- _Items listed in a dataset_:
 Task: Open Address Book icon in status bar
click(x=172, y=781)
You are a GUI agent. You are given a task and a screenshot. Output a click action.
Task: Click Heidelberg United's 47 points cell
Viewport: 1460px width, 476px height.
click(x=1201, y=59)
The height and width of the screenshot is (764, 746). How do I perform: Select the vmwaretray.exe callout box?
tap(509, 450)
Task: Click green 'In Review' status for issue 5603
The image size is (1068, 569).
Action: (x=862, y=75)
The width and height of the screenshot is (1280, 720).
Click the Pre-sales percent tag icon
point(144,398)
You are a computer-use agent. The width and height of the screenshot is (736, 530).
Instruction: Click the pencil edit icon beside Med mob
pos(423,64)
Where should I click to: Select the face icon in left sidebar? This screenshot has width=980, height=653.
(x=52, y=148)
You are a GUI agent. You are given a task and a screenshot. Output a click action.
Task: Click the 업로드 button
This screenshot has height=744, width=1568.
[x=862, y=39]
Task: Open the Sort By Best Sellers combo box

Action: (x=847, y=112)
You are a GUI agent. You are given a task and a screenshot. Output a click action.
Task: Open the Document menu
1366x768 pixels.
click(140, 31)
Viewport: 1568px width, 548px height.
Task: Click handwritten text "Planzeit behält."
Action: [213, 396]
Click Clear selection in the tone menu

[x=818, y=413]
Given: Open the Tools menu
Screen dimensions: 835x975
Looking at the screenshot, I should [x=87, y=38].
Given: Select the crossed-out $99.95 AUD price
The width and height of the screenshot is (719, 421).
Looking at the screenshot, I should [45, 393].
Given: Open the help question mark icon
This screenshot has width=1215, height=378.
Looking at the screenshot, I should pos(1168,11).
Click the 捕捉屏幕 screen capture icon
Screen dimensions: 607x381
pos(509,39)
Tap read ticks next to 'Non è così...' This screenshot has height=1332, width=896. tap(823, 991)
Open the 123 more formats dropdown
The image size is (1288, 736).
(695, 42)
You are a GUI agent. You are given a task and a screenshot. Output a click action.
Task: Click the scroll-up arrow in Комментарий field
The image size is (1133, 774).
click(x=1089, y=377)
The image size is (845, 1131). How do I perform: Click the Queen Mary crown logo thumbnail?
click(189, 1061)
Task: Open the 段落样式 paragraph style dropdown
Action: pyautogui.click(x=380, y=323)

- _Aim of the task_:
Give every entry again in full, precisely as written above.

- _Solution for this problem_:
 Task: Open Address Book icon in status bar
click(x=172, y=781)
You are a GUI agent. You are given a task and a screenshot. Output a click action.
Task: Click Heidelberg United's 47 points cell
Viewport: 1460px width, 476px height.
click(x=1201, y=59)
The height and width of the screenshot is (764, 746). How do I perform: Select the vmwaretray.exe callout box?
tap(509, 450)
Task: Click green 'In Review' status for issue 5603
The image size is (1068, 569).
Action: (x=862, y=75)
The width and height of the screenshot is (1280, 720).
Click the Pre-sales percent tag icon
point(144,398)
You are a computer-use agent. The width and height of the screenshot is (736, 530).
Instruction: Click the pencil edit icon beside Med mob
pos(423,64)
Where should I click to: Select the face icon in left sidebar? This screenshot has width=980, height=653.
(x=52, y=148)
You are a GUI agent. You are given a task and a screenshot. Output a click action.
Task: Click the 업로드 button
This screenshot has height=744, width=1568.
[x=862, y=39]
Task: Open the Sort By Best Sellers combo box

Action: (x=847, y=112)
You are a GUI agent. You are given a task and a screenshot. Output a click action.
Task: Open the Document menu
1366x768 pixels.
click(140, 31)
Viewport: 1568px width, 548px height.
Task: Click handwritten text "Planzeit behält."
Action: [213, 396]
Click Clear selection in the tone menu

[x=818, y=413]
Given: Open the Tools menu
Screen dimensions: 835x975
Looking at the screenshot, I should [x=87, y=38].
Given: Select the crossed-out $99.95 AUD price
The width and height of the screenshot is (719, 421).
Looking at the screenshot, I should [45, 393].
Given: Open the help question mark icon
This screenshot has width=1215, height=378.
Looking at the screenshot, I should pos(1168,11).
Click the 捕捉屏幕 screen capture icon
Screen dimensions: 607x381
pos(509,39)
Tap read ticks next to 'Non è così...' This screenshot has height=1332, width=896. tap(823, 991)
Open the 123 more formats dropdown
The image size is (1288, 736).
(695, 42)
You are a GUI agent. You are given a task and a screenshot. Output a click action.
Task: Click the scroll-up arrow in Комментарий field
The image size is (1133, 774).
click(x=1089, y=377)
The image size is (845, 1131). How do I perform: Click the Queen Mary crown logo thumbnail?
click(189, 1061)
Task: Open the 段落样式 paragraph style dropdown
Action: pyautogui.click(x=380, y=323)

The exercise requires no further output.